- [Work to complete]:
According to the newsletter text, what was the total of the arbitration award obtained in August 2014?

November, 2014 Issue of Legal Trends
November 2014 Legal Trends Highlights Employment Law Results and Teacher Sexual Abuse Case.
In this issue of Legal Trends, we review two recent employment cases which the Hollander Law Offices have resolved and a significant sexual abuse case involving a former Winnetka teacher.
Hollander Law Offices Obtains $448,000 Arbitration Award in Employment Dispute.
In August, 2014, attorneys Eugene Hollander and Jonathon Hoeven obtained an arbitration award totaling $448,750 on behalf of an attorney who was discharged by his employer.
In April, 2005, TD Butzbaugh, a Michigan law school graduate, became employed by BCI Aircraft Leasing, Inc. as its General Counsel. The parties entered into a written employment agreement, providing for annual bonuses of up to $60,000 and severance pay in the event that he was terminated. Regarding the performance bonuses, the agreement provided that the employer was required to meet with Butzbaugh to discuss his performance prior to each bonus period.
When Butzbaugh started his employment, he found that the legal department was in shambles.
Shortly after he started, he discovered several problems with securities issues, corporate matters and employment disputes. By the end of the initial bonus period, December 31, 2005, Butzbaugh’s supervisors, Brian Hollnagel, the Chief Executive Officer, and Craig Papayanis, The Chief Financial Officer, had not met with him to review his performance.
Rather, the following February, in an e-mail which would foreshadow the difficulties Butzbaugh would continue to experience for the next six years, Papayanis told him that no bonus would be forthcoming.

[Collected data]
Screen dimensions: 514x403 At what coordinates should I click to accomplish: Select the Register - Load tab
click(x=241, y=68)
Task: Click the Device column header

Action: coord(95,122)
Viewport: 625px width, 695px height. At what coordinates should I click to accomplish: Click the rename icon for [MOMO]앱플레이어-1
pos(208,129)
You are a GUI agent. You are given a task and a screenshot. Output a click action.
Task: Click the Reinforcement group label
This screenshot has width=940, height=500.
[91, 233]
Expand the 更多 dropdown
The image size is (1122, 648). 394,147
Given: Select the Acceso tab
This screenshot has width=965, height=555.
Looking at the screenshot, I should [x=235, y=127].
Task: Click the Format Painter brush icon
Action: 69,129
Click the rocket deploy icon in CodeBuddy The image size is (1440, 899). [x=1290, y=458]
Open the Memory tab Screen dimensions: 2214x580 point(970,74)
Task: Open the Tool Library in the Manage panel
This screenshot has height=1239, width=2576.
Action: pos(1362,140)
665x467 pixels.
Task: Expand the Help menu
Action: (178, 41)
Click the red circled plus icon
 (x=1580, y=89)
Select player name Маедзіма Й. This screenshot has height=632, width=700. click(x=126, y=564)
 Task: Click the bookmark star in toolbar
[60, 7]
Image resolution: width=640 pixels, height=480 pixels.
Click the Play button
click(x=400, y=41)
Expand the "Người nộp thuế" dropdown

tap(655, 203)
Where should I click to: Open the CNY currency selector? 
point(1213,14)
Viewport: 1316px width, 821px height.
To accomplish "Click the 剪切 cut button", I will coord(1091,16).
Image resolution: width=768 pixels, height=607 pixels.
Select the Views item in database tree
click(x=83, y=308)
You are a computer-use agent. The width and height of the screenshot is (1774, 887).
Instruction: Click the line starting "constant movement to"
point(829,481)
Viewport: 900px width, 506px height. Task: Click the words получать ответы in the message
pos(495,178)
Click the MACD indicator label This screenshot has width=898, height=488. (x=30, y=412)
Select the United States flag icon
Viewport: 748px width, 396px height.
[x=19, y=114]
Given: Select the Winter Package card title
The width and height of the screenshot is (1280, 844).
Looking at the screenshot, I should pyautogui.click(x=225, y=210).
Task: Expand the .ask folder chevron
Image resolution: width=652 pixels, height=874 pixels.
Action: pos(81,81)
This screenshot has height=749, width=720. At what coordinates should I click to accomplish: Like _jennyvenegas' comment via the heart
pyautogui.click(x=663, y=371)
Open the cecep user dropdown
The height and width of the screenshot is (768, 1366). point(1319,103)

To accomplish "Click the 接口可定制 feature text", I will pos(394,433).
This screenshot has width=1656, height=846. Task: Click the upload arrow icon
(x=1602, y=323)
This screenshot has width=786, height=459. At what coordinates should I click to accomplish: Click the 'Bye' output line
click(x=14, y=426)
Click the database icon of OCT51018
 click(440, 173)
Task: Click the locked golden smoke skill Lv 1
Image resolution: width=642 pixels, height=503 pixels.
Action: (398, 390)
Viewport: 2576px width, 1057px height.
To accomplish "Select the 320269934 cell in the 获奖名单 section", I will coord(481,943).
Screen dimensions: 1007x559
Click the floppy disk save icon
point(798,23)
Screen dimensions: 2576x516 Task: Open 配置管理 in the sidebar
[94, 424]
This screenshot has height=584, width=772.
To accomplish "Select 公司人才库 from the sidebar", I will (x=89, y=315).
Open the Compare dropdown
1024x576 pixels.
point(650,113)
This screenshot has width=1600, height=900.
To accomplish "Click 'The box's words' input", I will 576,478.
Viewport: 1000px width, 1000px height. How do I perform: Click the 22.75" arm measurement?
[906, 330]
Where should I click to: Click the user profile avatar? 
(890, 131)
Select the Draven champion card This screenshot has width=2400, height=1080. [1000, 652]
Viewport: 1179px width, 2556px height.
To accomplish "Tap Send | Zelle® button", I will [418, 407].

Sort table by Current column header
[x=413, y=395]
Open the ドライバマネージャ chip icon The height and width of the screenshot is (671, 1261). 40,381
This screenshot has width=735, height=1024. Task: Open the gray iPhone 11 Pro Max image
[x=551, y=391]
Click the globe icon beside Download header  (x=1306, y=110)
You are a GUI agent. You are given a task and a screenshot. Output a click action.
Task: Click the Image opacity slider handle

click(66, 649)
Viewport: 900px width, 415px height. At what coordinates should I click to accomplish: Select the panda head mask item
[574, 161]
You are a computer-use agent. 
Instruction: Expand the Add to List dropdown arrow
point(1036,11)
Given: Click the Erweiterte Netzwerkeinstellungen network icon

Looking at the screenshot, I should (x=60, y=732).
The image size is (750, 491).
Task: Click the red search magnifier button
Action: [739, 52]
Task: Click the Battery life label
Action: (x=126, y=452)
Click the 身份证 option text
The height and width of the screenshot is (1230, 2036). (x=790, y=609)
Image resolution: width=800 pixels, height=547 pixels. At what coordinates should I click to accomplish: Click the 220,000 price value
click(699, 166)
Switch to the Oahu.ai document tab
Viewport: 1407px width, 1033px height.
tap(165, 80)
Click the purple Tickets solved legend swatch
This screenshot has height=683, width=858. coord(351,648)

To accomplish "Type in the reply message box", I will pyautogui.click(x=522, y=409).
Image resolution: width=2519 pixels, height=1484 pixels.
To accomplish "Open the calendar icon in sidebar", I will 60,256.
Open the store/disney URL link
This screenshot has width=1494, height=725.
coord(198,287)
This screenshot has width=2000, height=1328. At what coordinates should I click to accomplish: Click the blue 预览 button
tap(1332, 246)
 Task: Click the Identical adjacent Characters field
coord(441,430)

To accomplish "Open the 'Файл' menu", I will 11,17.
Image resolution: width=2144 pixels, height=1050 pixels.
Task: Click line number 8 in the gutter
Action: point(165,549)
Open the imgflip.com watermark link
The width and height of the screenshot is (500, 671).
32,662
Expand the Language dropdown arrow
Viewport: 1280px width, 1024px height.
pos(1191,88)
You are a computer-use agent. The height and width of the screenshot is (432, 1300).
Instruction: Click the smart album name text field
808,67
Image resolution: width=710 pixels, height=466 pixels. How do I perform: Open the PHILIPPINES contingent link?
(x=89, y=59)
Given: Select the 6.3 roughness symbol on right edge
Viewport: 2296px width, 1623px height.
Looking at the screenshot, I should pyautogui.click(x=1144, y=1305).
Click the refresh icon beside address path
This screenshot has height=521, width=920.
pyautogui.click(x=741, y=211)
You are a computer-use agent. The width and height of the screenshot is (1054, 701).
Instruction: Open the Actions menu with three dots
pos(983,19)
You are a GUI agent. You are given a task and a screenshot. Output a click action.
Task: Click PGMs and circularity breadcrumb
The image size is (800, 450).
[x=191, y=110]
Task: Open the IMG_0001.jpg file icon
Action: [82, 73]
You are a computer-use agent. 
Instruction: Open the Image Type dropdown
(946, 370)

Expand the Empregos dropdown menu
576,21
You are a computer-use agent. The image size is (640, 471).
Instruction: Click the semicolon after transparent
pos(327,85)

- [Final result]:
$448,750